[Collected data entries]
================
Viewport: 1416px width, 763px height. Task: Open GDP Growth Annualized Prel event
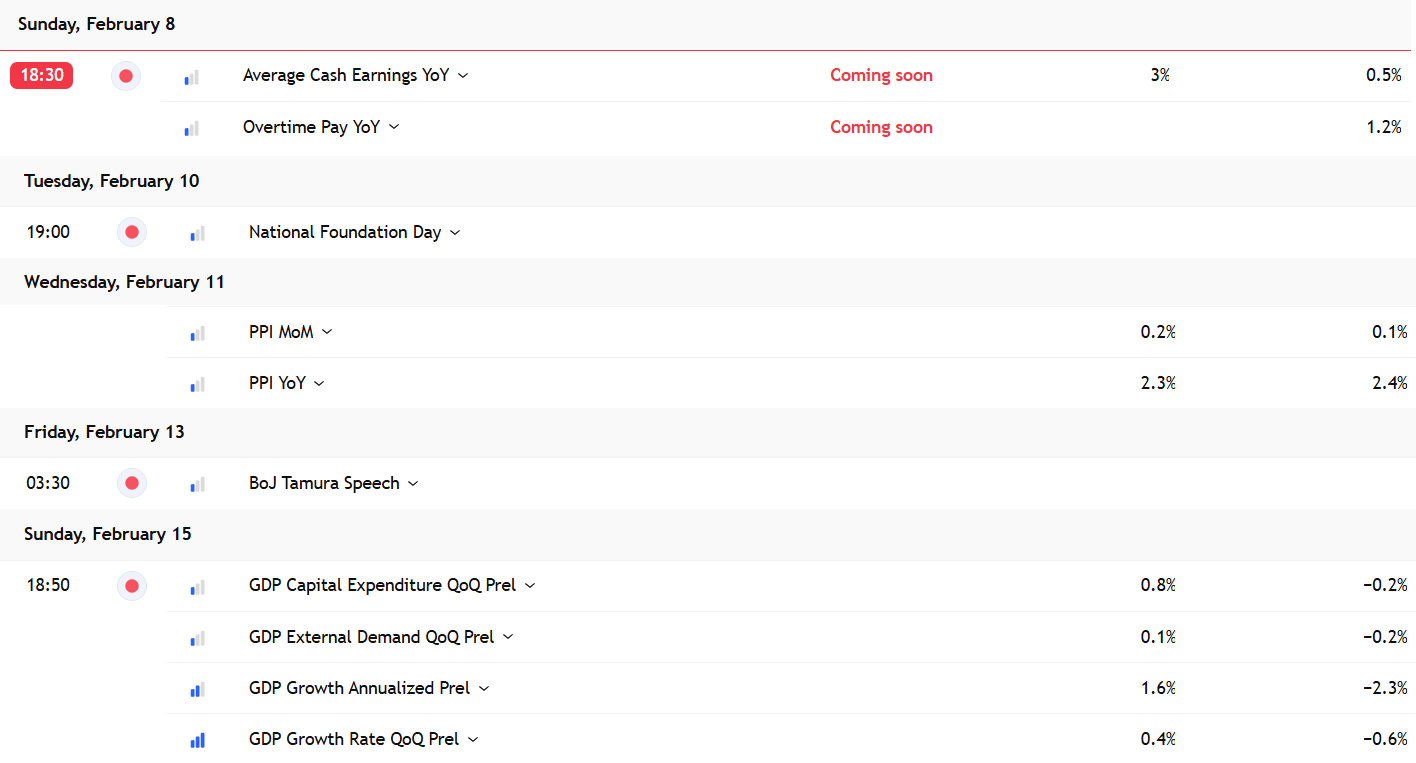360,688
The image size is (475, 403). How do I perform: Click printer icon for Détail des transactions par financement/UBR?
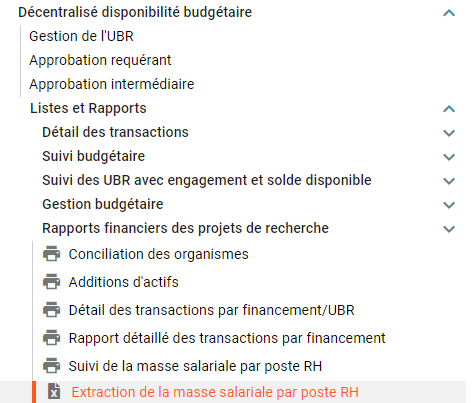(51, 310)
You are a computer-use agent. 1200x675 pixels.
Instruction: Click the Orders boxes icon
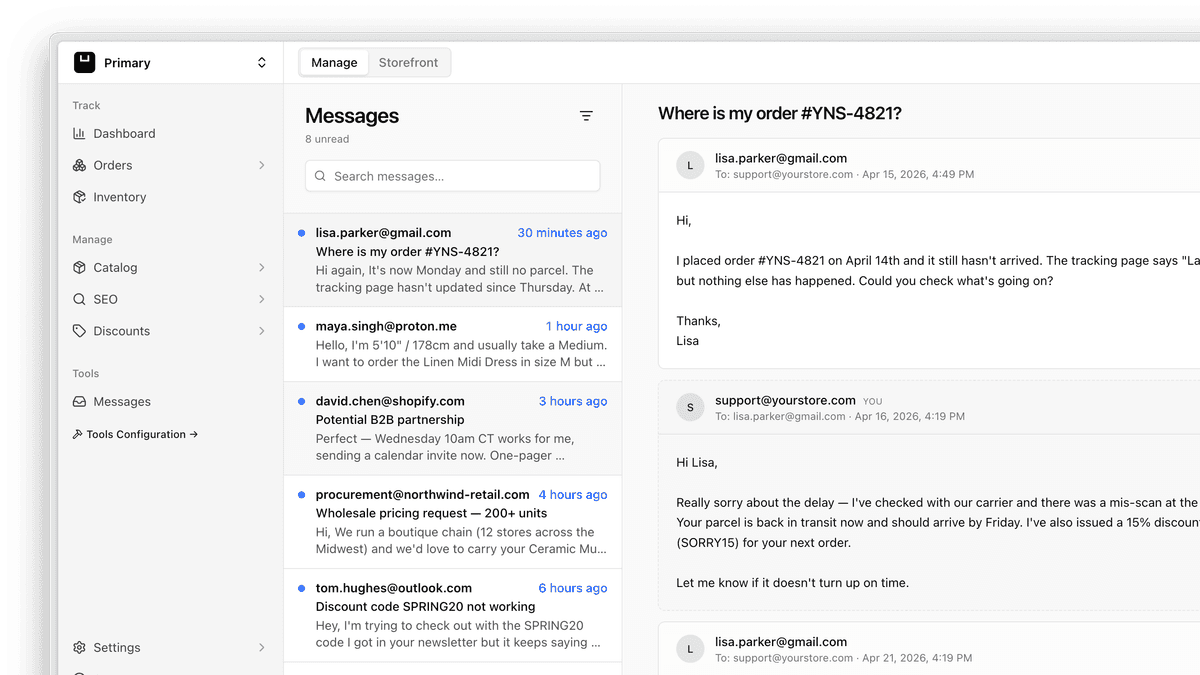pyautogui.click(x=80, y=166)
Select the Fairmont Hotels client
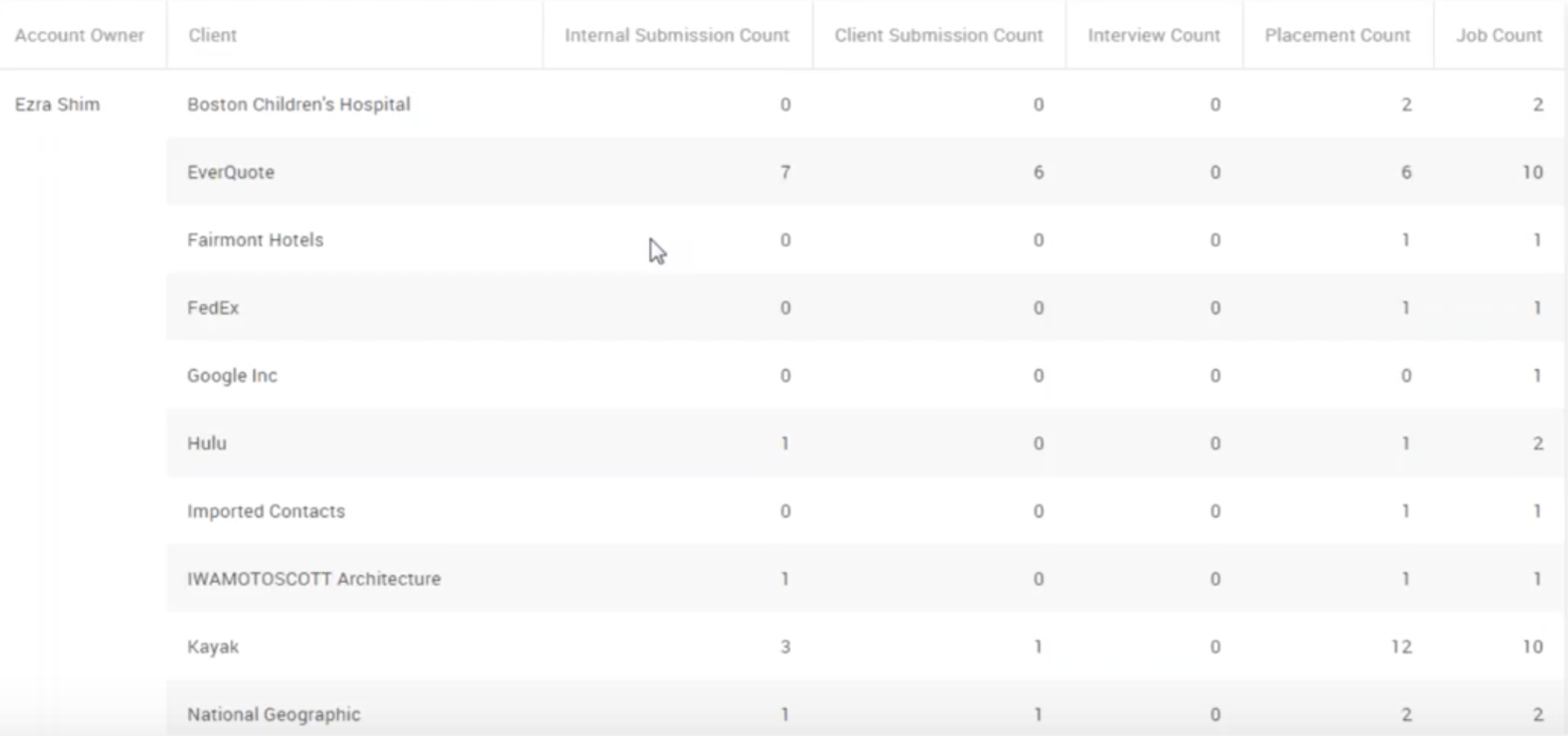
================
» **Task goal**: Leaving the pictures aside, write out the entries above exactly.

» **Result for this exercise**:
Viewport: 1416px width, 763px height. Task: Open GDP Growth Annualized Prel event
360,688
The image size is (475, 403). How do I perform: Click printer icon for Détail des transactions par financement/UBR?
(51, 310)
You are a computer-use agent. 1200x675 pixels.
Instruction: Click the Orders boxes icon
pyautogui.click(x=80, y=166)
Select the Fairmont Hotels client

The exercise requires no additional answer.